Eu teria uns seis anos de idade
quando tive contato, pela primeira vez, com o significado misterioso do verbo
“dar”. A casa cheia, escuto uma discussão em voz alta na sala e me aproximo.
Uma das moças afirma, em tom de desafio: “Dou para ele, sim, e você não tem
nada a ver com isso”! A mãe grita escandalizada, o pai manda que a filha cale a
boca. No breve silêncio que se segue, eu pergunto a todos e a ninguém: “O que
ela deu que está todo mundo bravo?” Grande erro. Os adultos se voltam para mim
com ar de fúria e berram para que eu saia dali. Cai a cortina.
Nem gosto de pensar quão velha é
essa cena, mas, desde então, ficou claro para mim que “dar” não era um verbo
corriqueiro. Havia nele um significado latente, carregado de censura e de
silêncio, que o tornava irresistível. Mesmo hoje, tanto tempo depois, quando a
compreensão e o uso banalizaram o sentido erótico de “dar”, a palavra ainda me
parece fascinante. Há tantas maneiras de falar do ato sexual quanto são as
línguas humanas, mas eu sinto que nós achamos um verbo bonito para tratar do
assunto.

■ Exercícios ■
#1 Resuma em duas frases o texto sobre o verbo “dar”.
#2 Edite o texto sobre o verbo “dar” no trecho que vai de “Eu teria uns” até “e me aproximo.”, substituindo “discussão” por “briga”.
Os dados constituem um material independente do texto.

■ Dados fornecidos ■
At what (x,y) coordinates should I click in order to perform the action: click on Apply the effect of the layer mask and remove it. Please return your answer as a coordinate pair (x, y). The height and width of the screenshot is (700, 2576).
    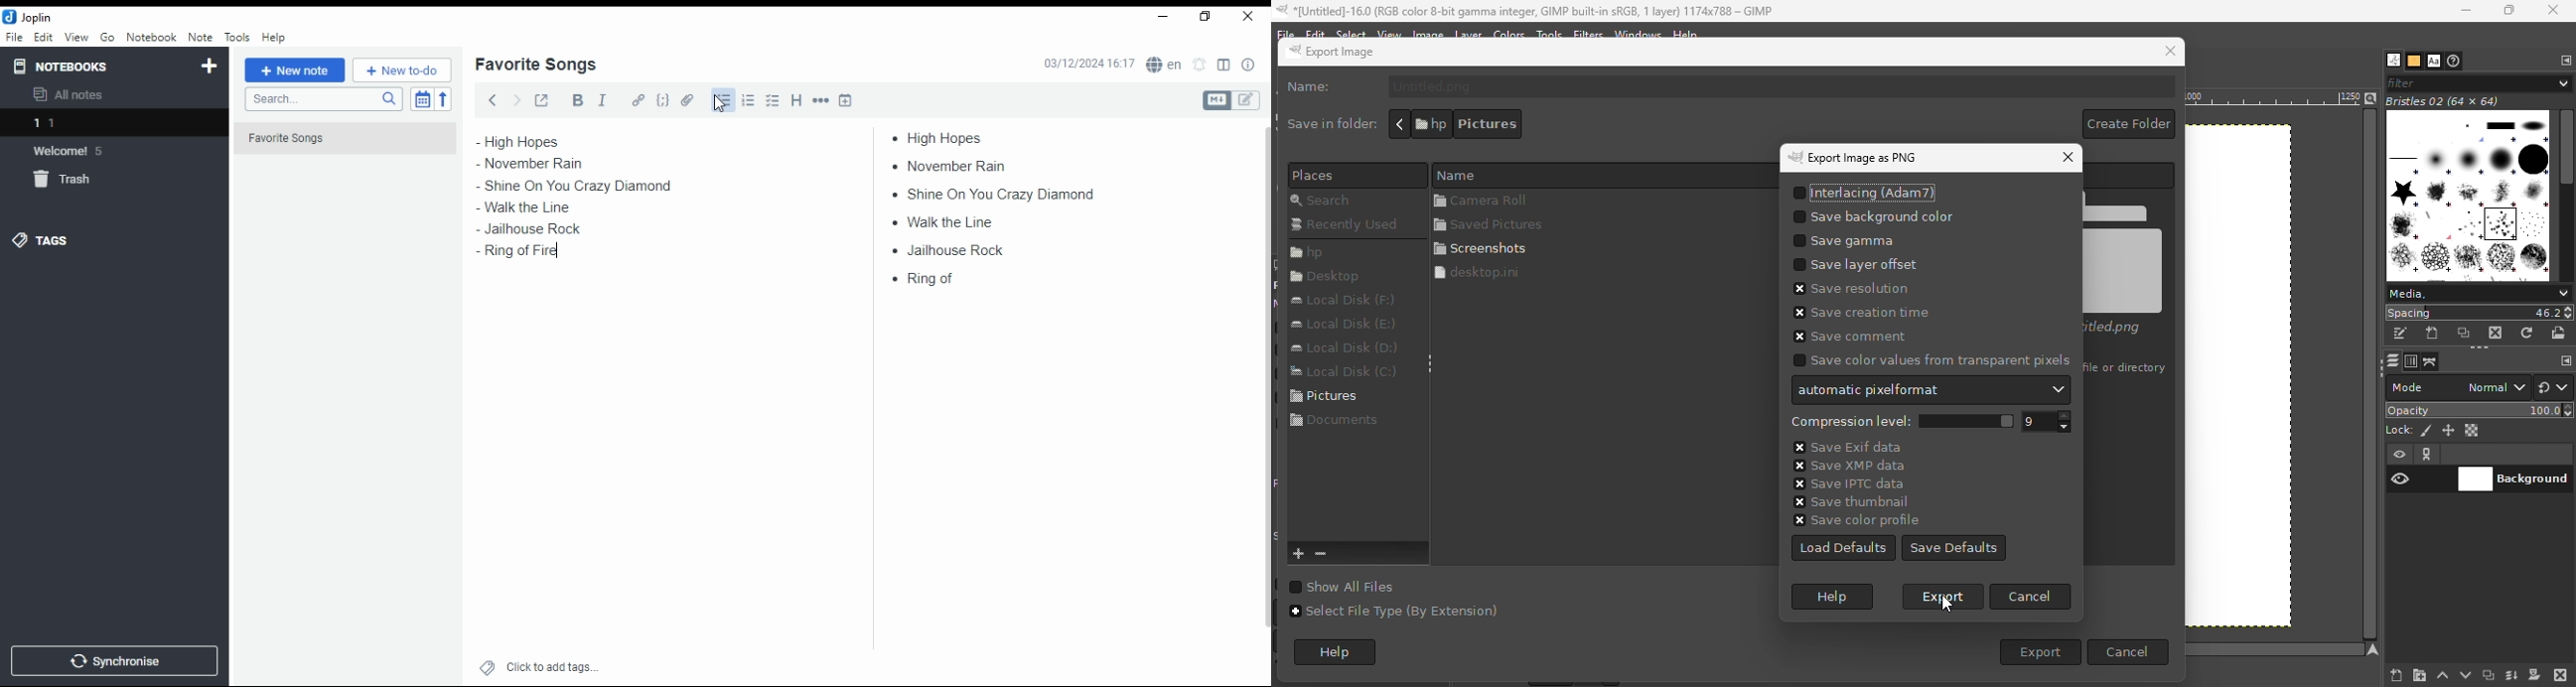
    Looking at the image, I should click on (2534, 676).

■ Resultados por tarefa ■
#1 Por volta dos seis anos, quem narra ouviu em casa uma moça afirmar que “dava” para alguém, perguntou o que ela tinha dado e os adultos, furiosos, mandaram que saísse dali. Desde então, ficou claro para quem narra que “dar” carregava um significado latente de censura e silêncio, e ainda hoje acha a palavra fascinante e um verbo bonito para tratar do ato sexual.

#2
Eu teria uns seis anos de idade
quando tive contato, pela primeira vez, com o significado misterioso do verbo
“dar”. A casa cheia, escuto uma briga em voz alta na sala e me aproximo.